ドストエフスキーの<命日>にちなんで
いろんな小説家の作品を読んできたし、読み浸った作品もあるが、何と言ってもドストエフスキーの存在が小生には一番、重い。
ドストエフスキーの小説は、長短に関わらず、どの作品も最低、3回は読み通している。
全文を読みきれなかったのは、『作家の日記』で、どうにも退屈でとうとう途中で投げ出してしまった(所収となっている小説だけ、拾い読みしたが)。

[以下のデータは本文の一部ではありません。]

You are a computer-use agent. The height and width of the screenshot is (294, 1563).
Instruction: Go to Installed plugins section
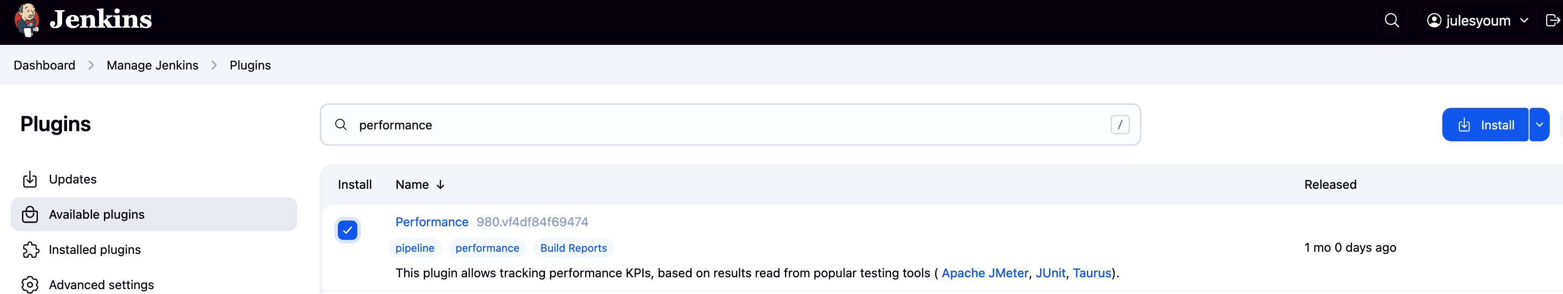[95, 250]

全集は二種類、揃えたし、数年前も、『罪と罰』を読了している。
関心を抱く作家(書き手)については、伝記本や評論の類いも読み漁って作家の人となりを少しでも深く知ろうとしたり、あるいは作品の理解を深めようとするものだが、唯一、ドストエフスキーについてだけは、(伝記本で彼の生涯の何がしかを知ることはあっても)、どんな評論を読んでもほんの少しでも理解を深めてもらったという記憶はない。
生意気なようだが、自分がドストエフスキーの作品を読んで受ける感銘の幾許をでも、解きほぐしてくれたとは全く思えなかったのである。

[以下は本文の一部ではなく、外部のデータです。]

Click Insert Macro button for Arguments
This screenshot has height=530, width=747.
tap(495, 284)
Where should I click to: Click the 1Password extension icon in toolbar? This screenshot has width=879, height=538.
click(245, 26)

私事で忙しく、今は改めてドストエフスキーについて書く余裕がない。
ドストエフスキーを初めて読んだ時の昂奮を綴ったエッセイもあるが、ここでは、数年前に書いた雑文『ペチカ…サモワール…ドストエフスキー』から一部を抜粋させてもらう。
この日記を書いた際には、小生は『罪と罰』の(少なくとも)六度目の読了と相成ったものだった。

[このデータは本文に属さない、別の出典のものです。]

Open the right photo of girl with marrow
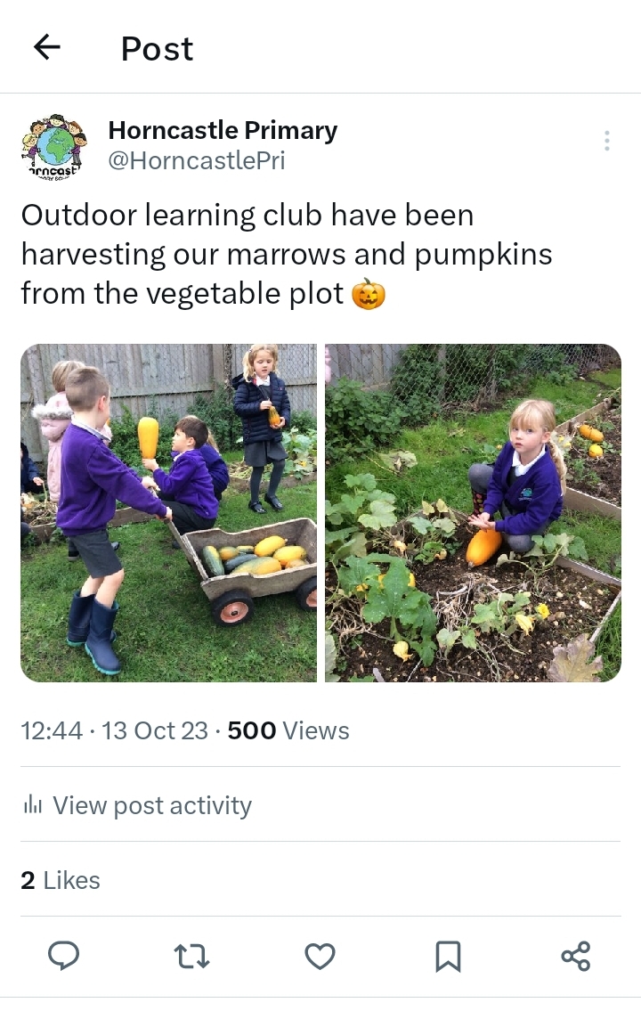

(前略) 今度が少なくとも六度目の挑戦となる小生にとっても(この前、読了してから十年以上が経過しているせいもあろうけれど)、読む文章が新鮮であり、冒頭からその文章力に圧倒され引き込まれていく。若い頃のように体力も気力もないし仕事が控えていることもあって、合間合間に読み進めるしかない現状が情けないけれど、それでも、読んでいる最中はドストエフスキーワールドに耽溺できてしまう。
美は細部に宿る、ではないけれど、主人公のラスコーリニコフが殺人を犯すに至る心理的経緯にしてもじっくり描きこんである(殺人を犯して以降はもっと徹底して描かれてあるのは言うまでもない)。
(中略)
時代。そう、殺人事件が頻繁にマスコミを賑わす。意味があるのか、精神的分析に堪えるのか、愉快犯なのか、実は深い背景があるが、そこまで捜査が及ばないままに有り触れた殺人事件で処理されていくのか、いずれにしても、本来、人の命が奪われる深甚な事件であるはずなのに、隔靴掻痒のままに次から次へと新しい事件が起きて、どの事件も有耶無耶のうちに忘却の彼方へ消え去っていく。
恐らくは誰もがもどかしい思いをしている違いない。
でも、分からない以上は、とにかく犯罪者が捕まればとりあえず一件落着であり当面は安心する。あまりに事件が多いから、逐一の事件に拘泥など論外。
だけど、じっくりと人が人に向き合いたいという思いも誰しもの胸にもあるのではなかろうか。
それを可能にするのは、やはり本格的な文学(作品)にしかないようだ。心理学の本、脳科学の本、物理の本、人類学の本と少しは読み漁っても、科学を銘打っている限りは、まさに科学の俎上からは肝心の何かが漏れ零れる。
科学が科学である限りは、興味深い情報をドンドン提供してくれるし、宇宙論にしても、過去のどんな哲学者や宗教家のビジョンよりも遥かに凄まじい奇想天外のビジョンが示される。
が、ここにいるのは一人の人間に過ぎない。宇宙の広大無辺さと向き合いつつも、同時にその広大無辺さは実は心の中にこそさらに遥かに茫漠とそして混沌として伸び広がっているのだということを痛感させられる。
しかも、その広大さの中には認知症や介護や死の病やといった、徹底して個が向き合うしかない極小の中の底なしの泥沼があったりする。
一人の人間が一人の人間に徹底して向き合うこと。その覚悟のほどが文学作品では歴然と立ち現れてくる。表現せんとする気迫のようなものが一番、明白となるのは、ストーリー展開や文学手法や登場人物のキャラクター云々より何より、個々の叙述にあるのだ。
つまり、小説の紹介では、あるいはストーリーの紹介では端折られる部分だ。美は細部にあり。神は細部に宿る。細部とは瑣末のことではなく、今、ここ、であり、現に向き合っている表現のその都度の本気度だ。
(以上、転記終わり)
なお、小生には、ドストエフスキーに関連する拙稿として、「ドストエフスキーを初めて読んだ頃」や「「蜘蛛の巣」という永遠」がある。